Building a Pokémon Team Builder Suggestion AI using the Apriori Algorithm

Background

In my Spring 2022 semester at NYU I took AI for Games. The First half of the class was dedicated to the study of how AI was utilised in video games. This ranged from AI to play games, world generation, deep learning components and more. The second half we were then tasked with presenting an idea of our own to helm a group project.

I am a huge fan of competitive Pokémon, specifically 6v6 singles but I also enjoy the VGC Double battles. My idea revolved around utilising the Apriori itemset algorithm to use data on what teams of Pokémon players on showdown are using to then recommend the best Pokémon for the ones the player has already picked. The idea revolves around the concept that if a certain pairing or combination of Pokémon are being used more frequently it must be better, and therefore a good recommendation to give to the player. A similar logic is used in tiering Pokémon on showdown.

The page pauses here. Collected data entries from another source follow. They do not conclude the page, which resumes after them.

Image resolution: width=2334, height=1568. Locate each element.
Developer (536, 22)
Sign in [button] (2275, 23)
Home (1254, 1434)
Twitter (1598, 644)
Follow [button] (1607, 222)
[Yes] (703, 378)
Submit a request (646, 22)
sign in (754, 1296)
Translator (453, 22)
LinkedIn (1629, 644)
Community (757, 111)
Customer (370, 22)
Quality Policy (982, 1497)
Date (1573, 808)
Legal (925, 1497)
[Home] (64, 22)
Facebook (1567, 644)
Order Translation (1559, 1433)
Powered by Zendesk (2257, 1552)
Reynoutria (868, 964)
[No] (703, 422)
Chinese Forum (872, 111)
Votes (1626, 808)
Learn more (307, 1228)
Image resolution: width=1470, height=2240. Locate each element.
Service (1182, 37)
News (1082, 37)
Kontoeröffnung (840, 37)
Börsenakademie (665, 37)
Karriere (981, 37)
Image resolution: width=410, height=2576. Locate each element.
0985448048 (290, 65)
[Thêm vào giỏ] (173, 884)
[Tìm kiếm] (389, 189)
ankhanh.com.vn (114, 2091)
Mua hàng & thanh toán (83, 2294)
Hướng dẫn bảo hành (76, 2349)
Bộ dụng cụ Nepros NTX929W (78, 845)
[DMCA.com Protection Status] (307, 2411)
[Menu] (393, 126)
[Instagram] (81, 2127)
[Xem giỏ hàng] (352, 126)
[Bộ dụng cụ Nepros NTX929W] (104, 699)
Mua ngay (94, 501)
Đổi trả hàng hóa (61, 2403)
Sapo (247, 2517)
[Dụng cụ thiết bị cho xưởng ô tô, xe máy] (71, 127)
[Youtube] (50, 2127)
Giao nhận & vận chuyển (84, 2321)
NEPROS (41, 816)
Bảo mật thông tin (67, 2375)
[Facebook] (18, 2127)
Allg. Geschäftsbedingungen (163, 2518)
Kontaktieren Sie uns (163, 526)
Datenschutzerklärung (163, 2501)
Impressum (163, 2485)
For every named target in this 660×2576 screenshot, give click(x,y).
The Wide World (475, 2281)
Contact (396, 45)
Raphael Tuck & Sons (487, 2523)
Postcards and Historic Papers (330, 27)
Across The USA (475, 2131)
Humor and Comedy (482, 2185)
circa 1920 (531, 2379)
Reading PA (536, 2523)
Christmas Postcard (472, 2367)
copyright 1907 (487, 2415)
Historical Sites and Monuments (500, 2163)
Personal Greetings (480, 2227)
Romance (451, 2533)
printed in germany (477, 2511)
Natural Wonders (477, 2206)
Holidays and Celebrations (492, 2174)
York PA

After presenting my idea I had three members join: Gavin Senger, Chun Wing Huang and Longtao Lyu. All of us worked together to make the Team Builder and wrote the below paper in the IEEE style about it.

The Paper

Final Thoughts

Overall this was a good start, as touched on in the conclusion of the paper it is promising but we came against the issue that the method is inefficient for training and with large datasets, and there is a lot of data to be garnered from Showdown. Furthermore it would need to be constantly updated for meta shifts. We also were unable to check for player bias in choices in teams.

If I were to take this project forward I would attempt to find a way to alter the Apriori algorithm for this specific use-case and hopefully make it more time efficient. I think with a system where we can live update the database of teams there is a lot potential for helping newer player’s build competitive teams.